I remember the day we found Shel Silversein’s children’s book, “Where the Side Walk Ends.” We were Christmas shopping in downtown Bangor, Maine. We laughed like children.
Years later, we read all his poems to our one girl and two boys. Here’s part of “The Little Blue Engine.” It shocked us.
The Little Blue Engine
The little blue engine looked up at the hill.
His light was weak, his whistle was shrill.
He was tired and small, and the hill was tall,
And his face blushed red as he softly said,
“I think I can, I think I can, I think I can.”

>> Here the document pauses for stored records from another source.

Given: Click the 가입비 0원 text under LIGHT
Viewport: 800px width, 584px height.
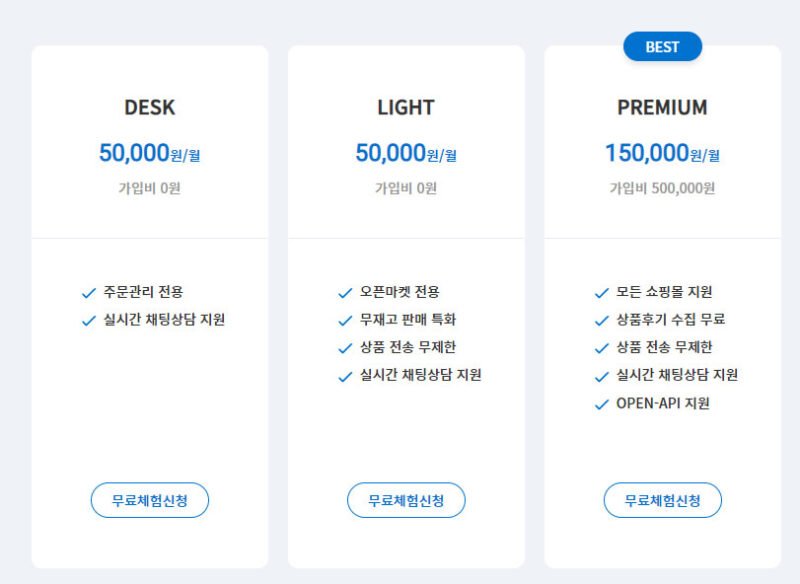Looking at the screenshot, I should (x=406, y=188).
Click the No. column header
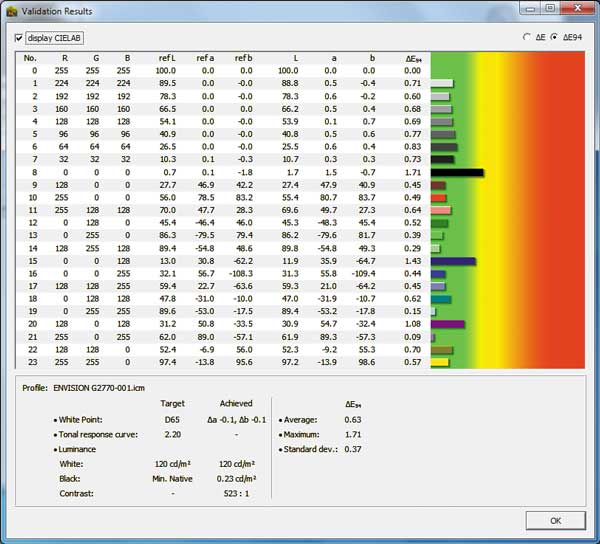The image size is (600, 544). point(30,58)
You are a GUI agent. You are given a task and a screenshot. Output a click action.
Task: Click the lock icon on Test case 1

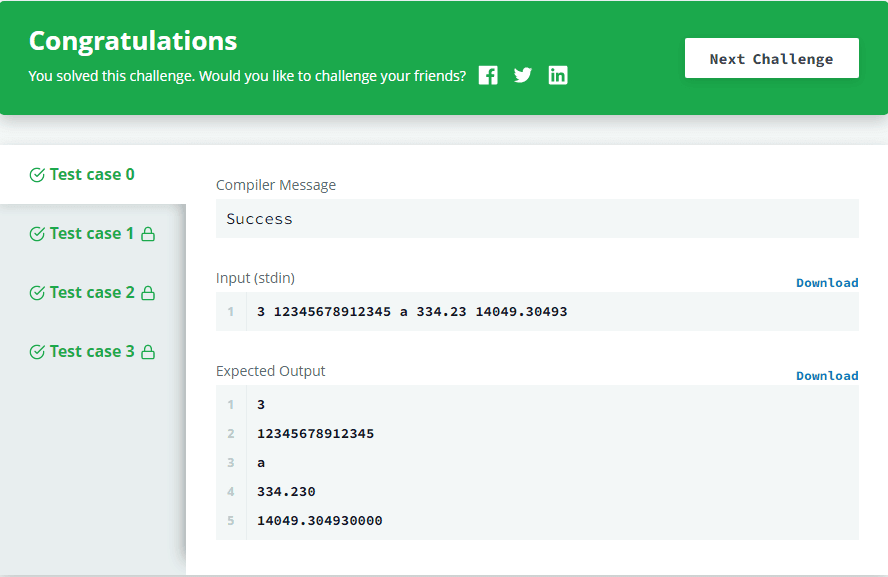click(x=148, y=234)
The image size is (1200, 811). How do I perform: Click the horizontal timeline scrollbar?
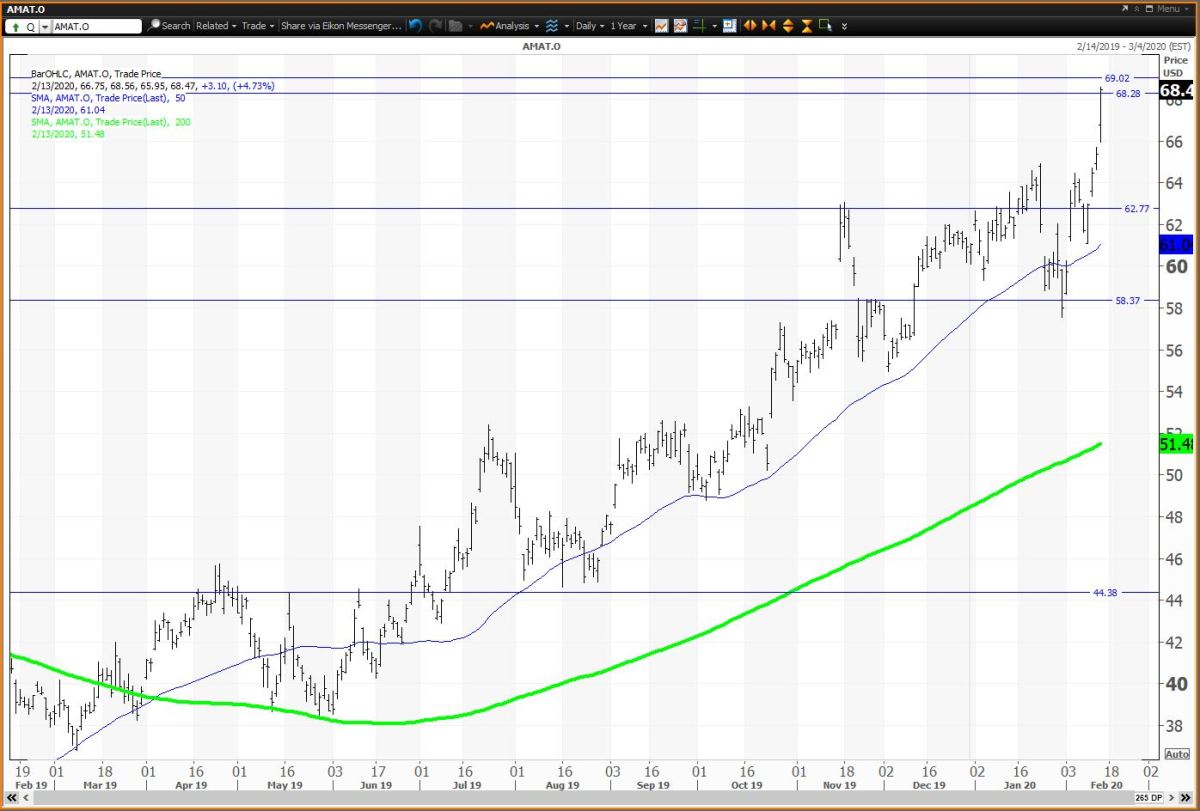pyautogui.click(x=580, y=797)
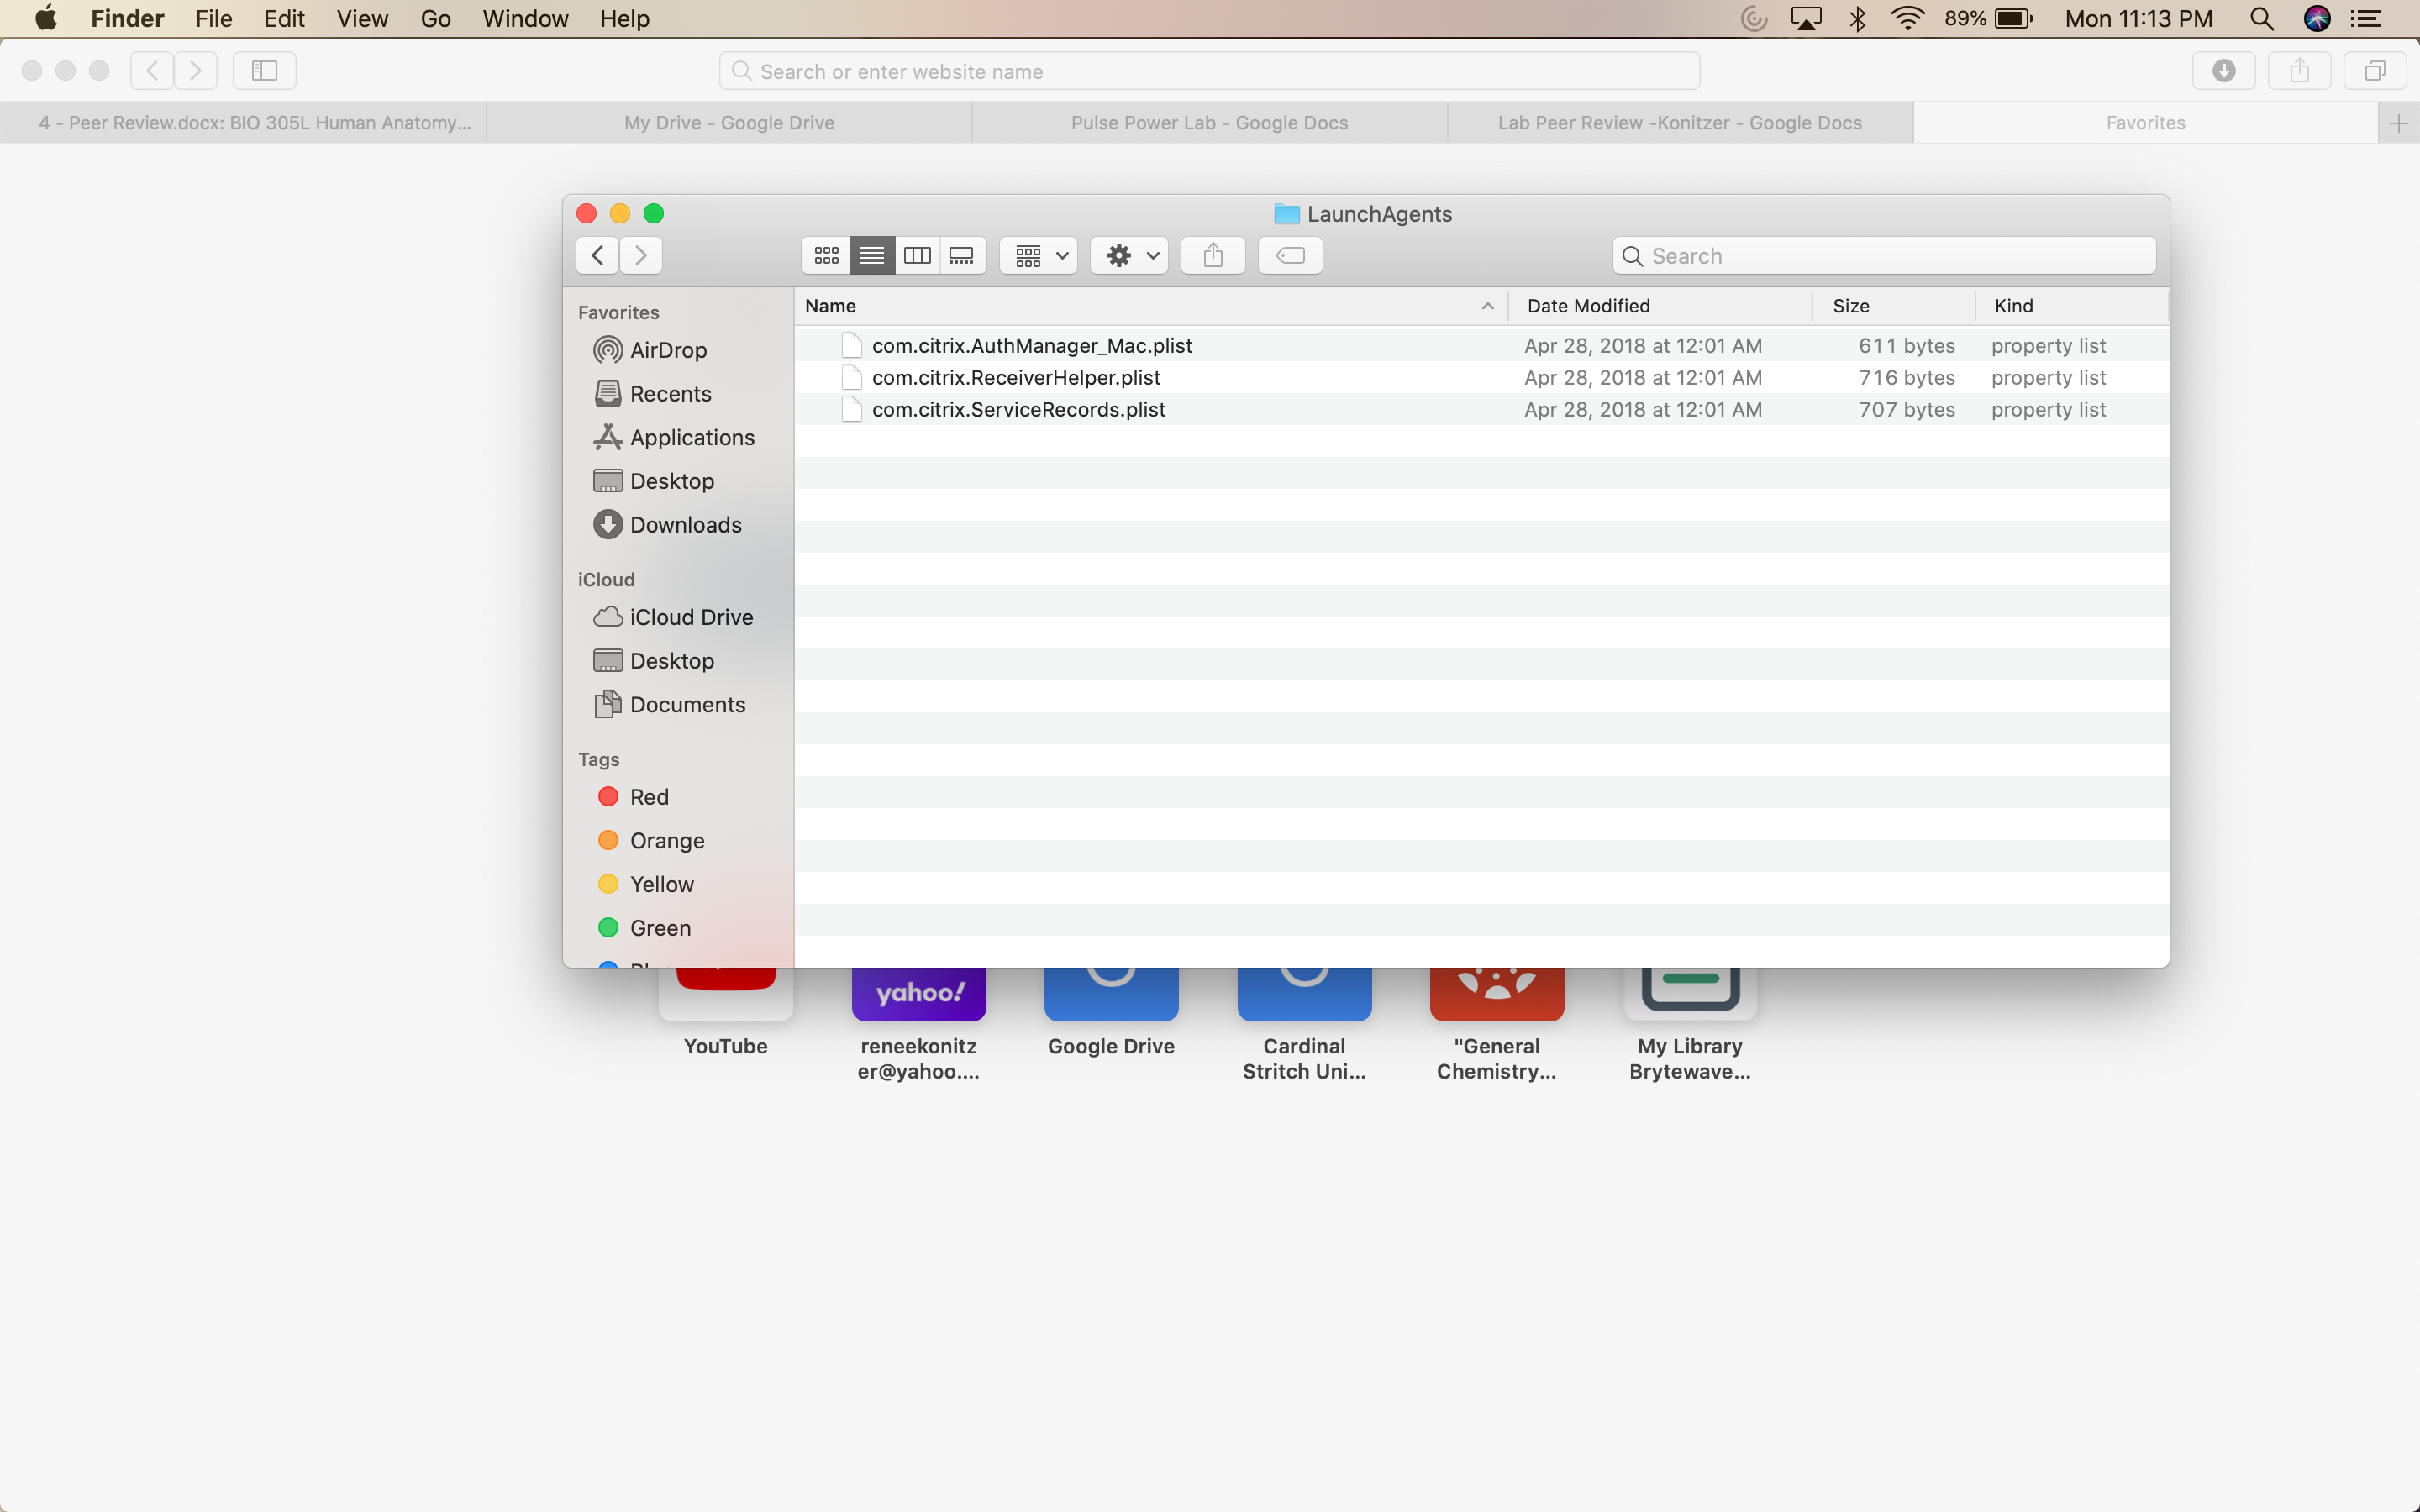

So he started up with a chug and a strain,
And he puffed and pulled with might and main.
And slowly he climbed, a foot at a time, …
… He would not stop — now he neared the top —
And strong and proud he cried out loud,
“I think I can, I think I can, I think I can!”
He was almost there, when — CRASH! SMASH! BASH!
He slid down and mashed into engine hash
On the rocks below… which goes to show
If the track is tough and the hill is rough,
THINKING you can just ain’t enough!
Independence feels good. We start expressing, “I’ll do it myself,” with our toddler-body-language before we can talk.
There’s a place for independence – being your own toddler-person.
On the other hand, it takes many years
to remember you can’t do it yourself.